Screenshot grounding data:
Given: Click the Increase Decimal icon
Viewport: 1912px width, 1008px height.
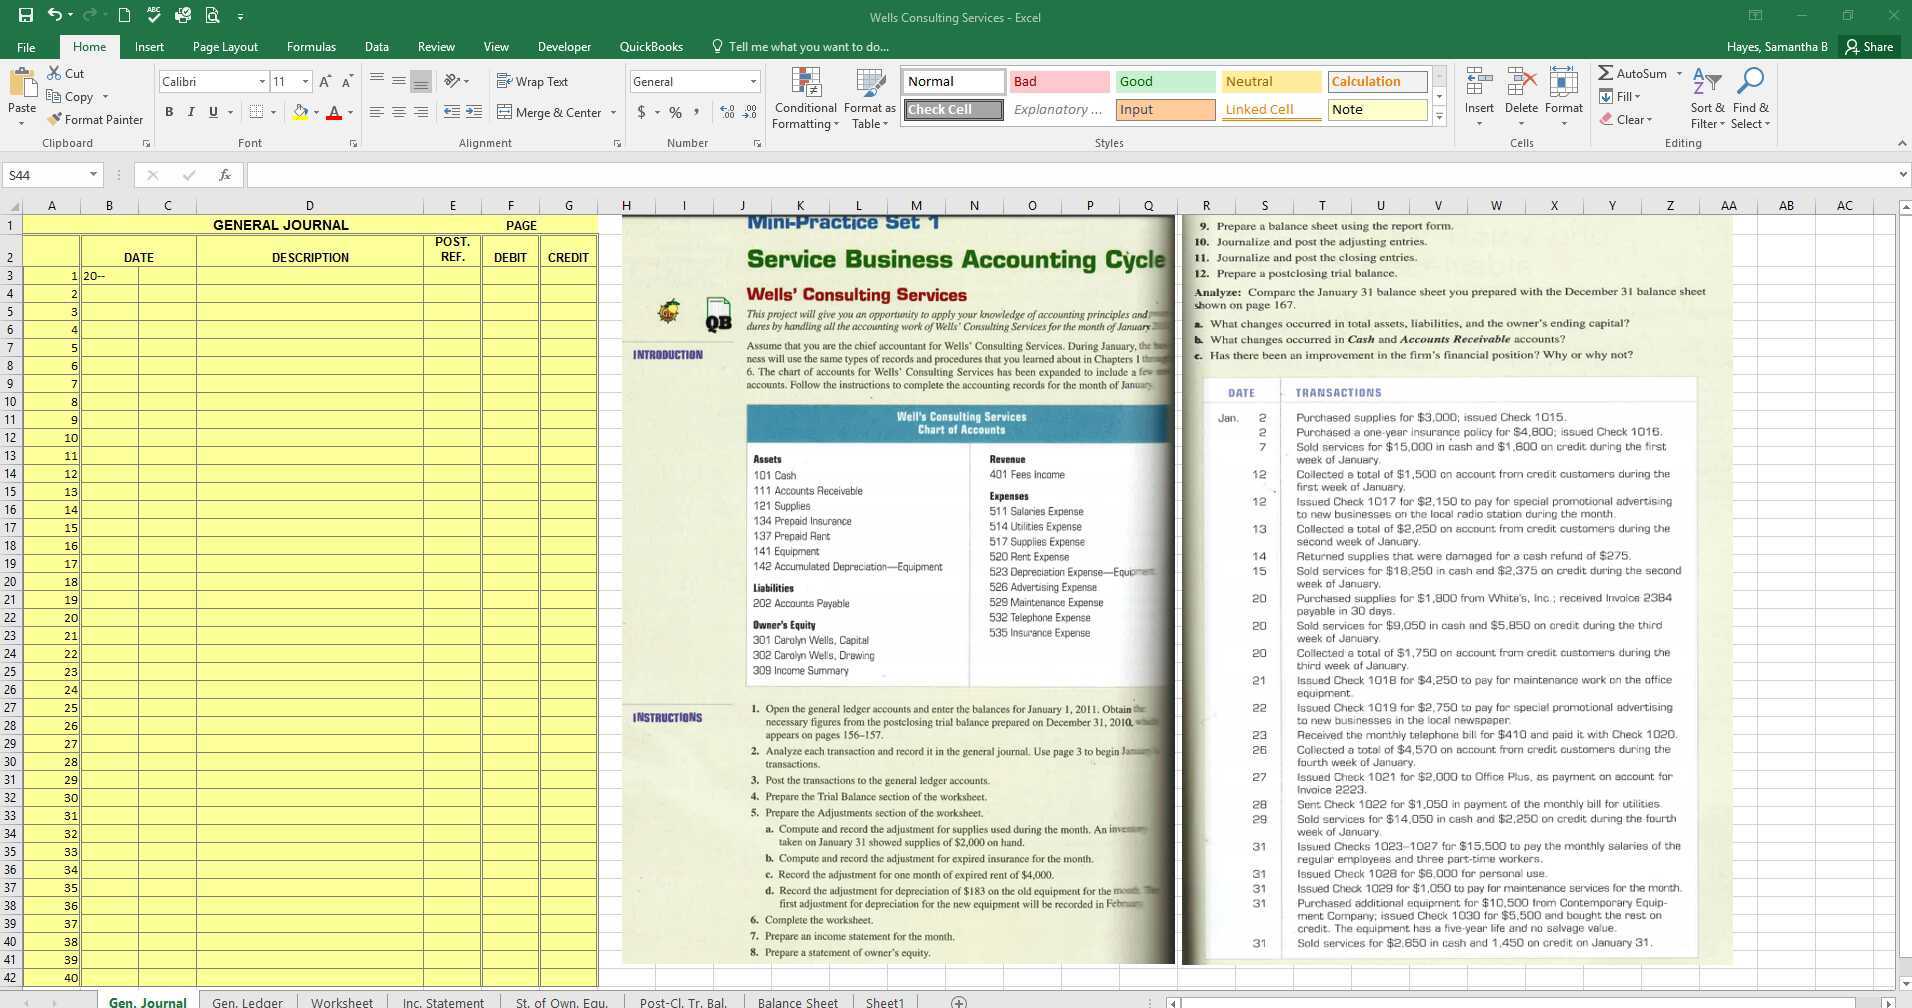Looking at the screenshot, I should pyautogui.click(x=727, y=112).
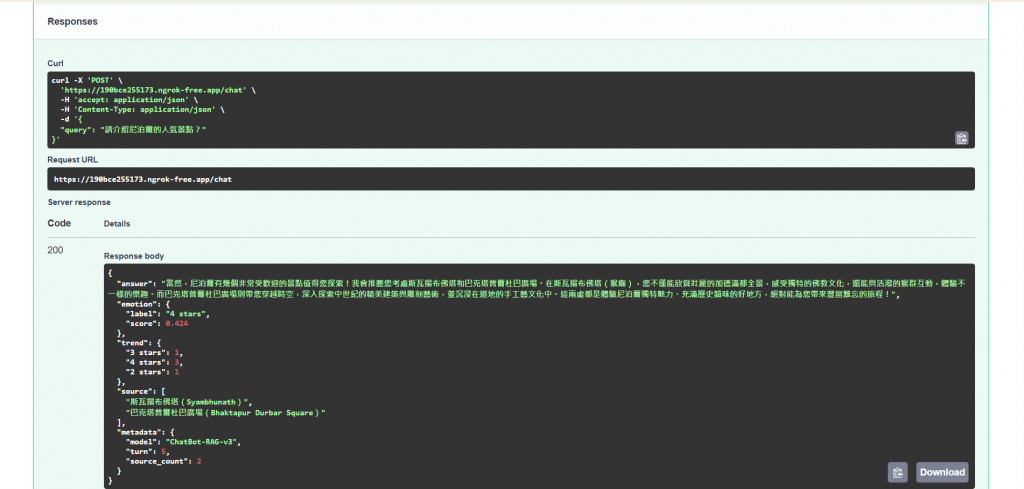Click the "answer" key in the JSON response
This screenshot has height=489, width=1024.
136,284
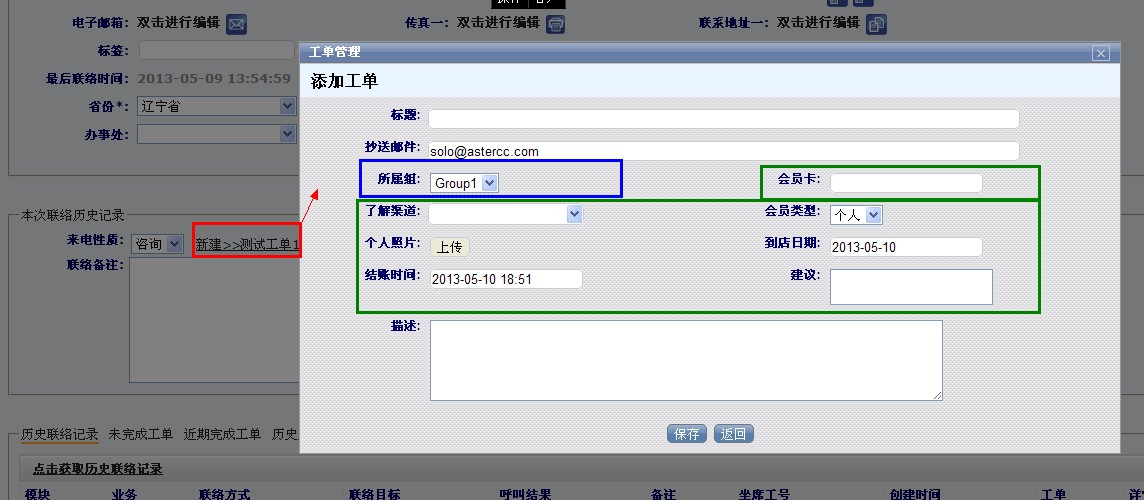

* _WORK ORDER_
Repeat, exactly and in full, all records above, but include no pictures.

* _EXERCISE ANSWER_
Given: Click the Increase Decimal icon
Viewport: 1912px width, 1008px height.
Looking at the screenshot, I should pyautogui.click(x=727, y=112).
Click the "answer" key in the JSON response
This screenshot has height=489, width=1024.
136,284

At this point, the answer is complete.